Required action>
Output exactly, and only, the stretch of lines beginning at the line with "Task: Expand the Layout dropdown" and ending at the last line of the listing below. Drop the pictures.
□ □ □ □
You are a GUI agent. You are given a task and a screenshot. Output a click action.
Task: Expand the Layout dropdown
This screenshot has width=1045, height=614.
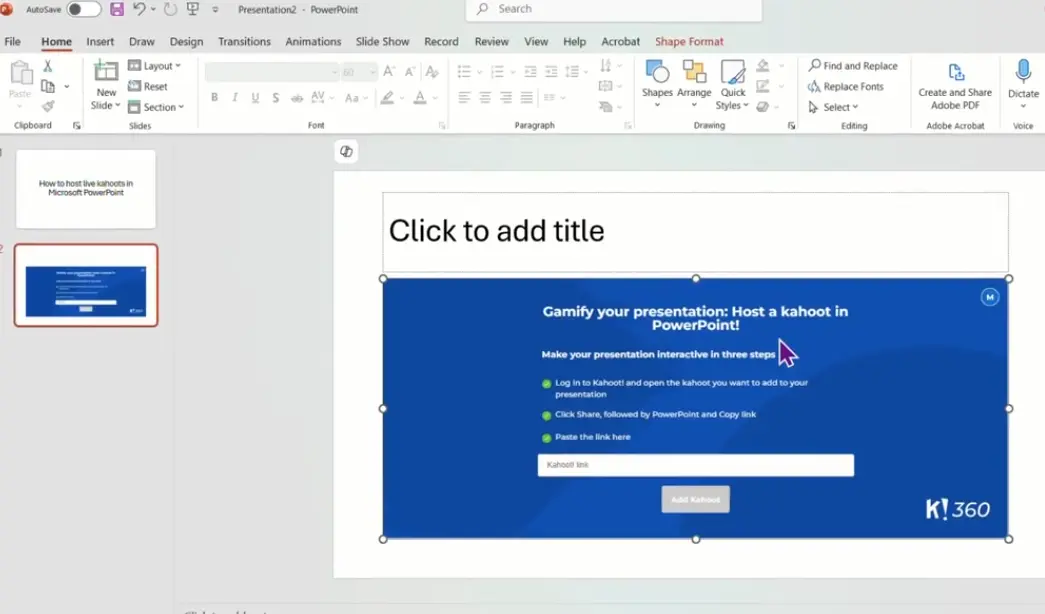click(155, 66)
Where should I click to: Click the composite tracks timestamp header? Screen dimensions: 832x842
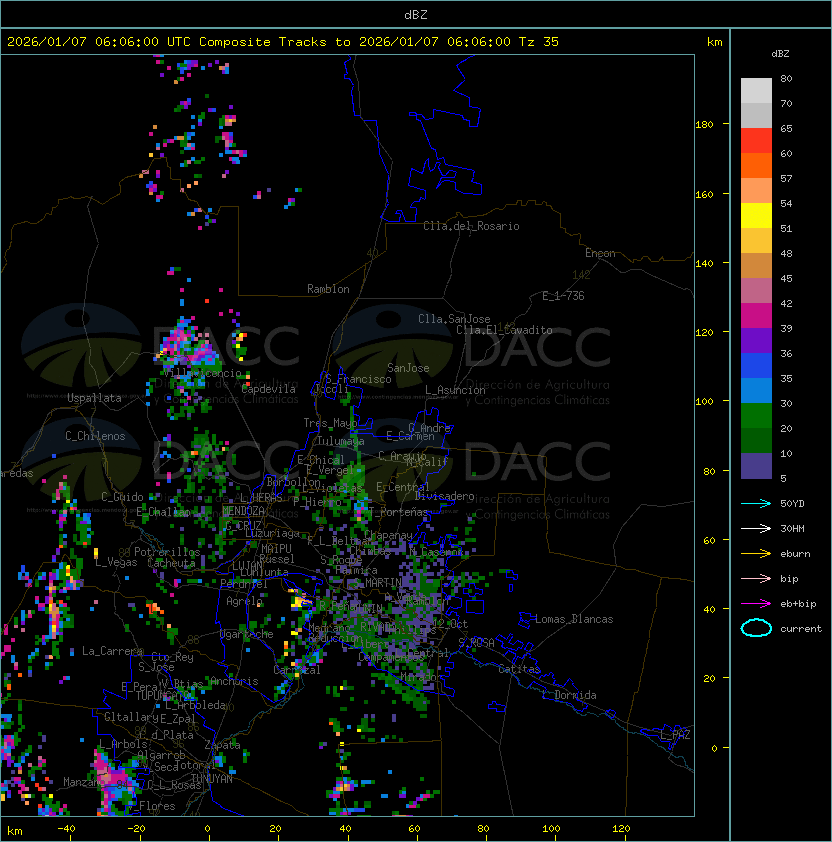coord(283,42)
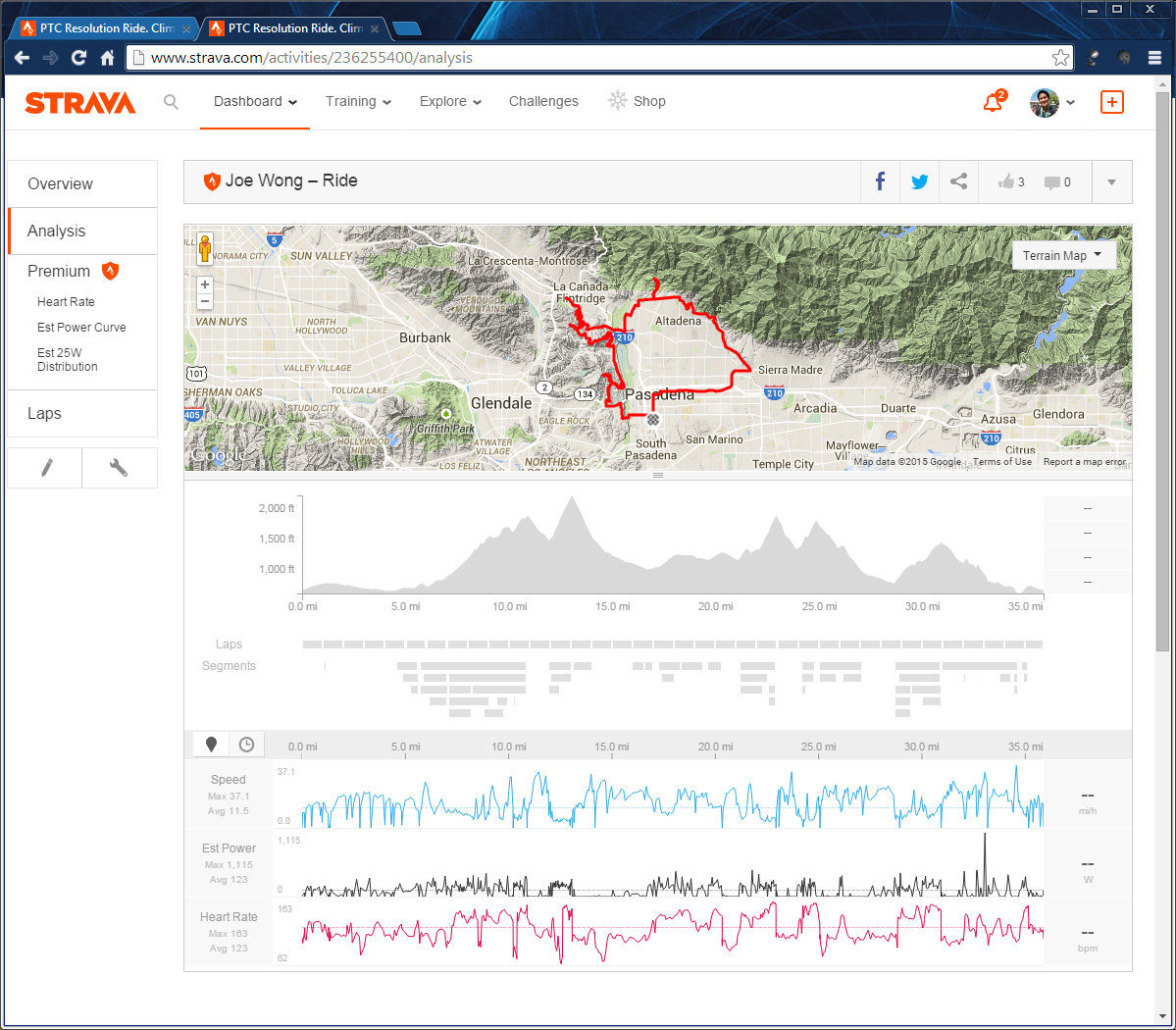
□ □ □ □
Reply to the exercise>
Task: Expand the Layout dropdown
This screenshot has width=1045, height=614.
click(155, 66)
Where should I click to: Click the composite tracks timestamp header? Screen dimensions: 832x842
coord(283,42)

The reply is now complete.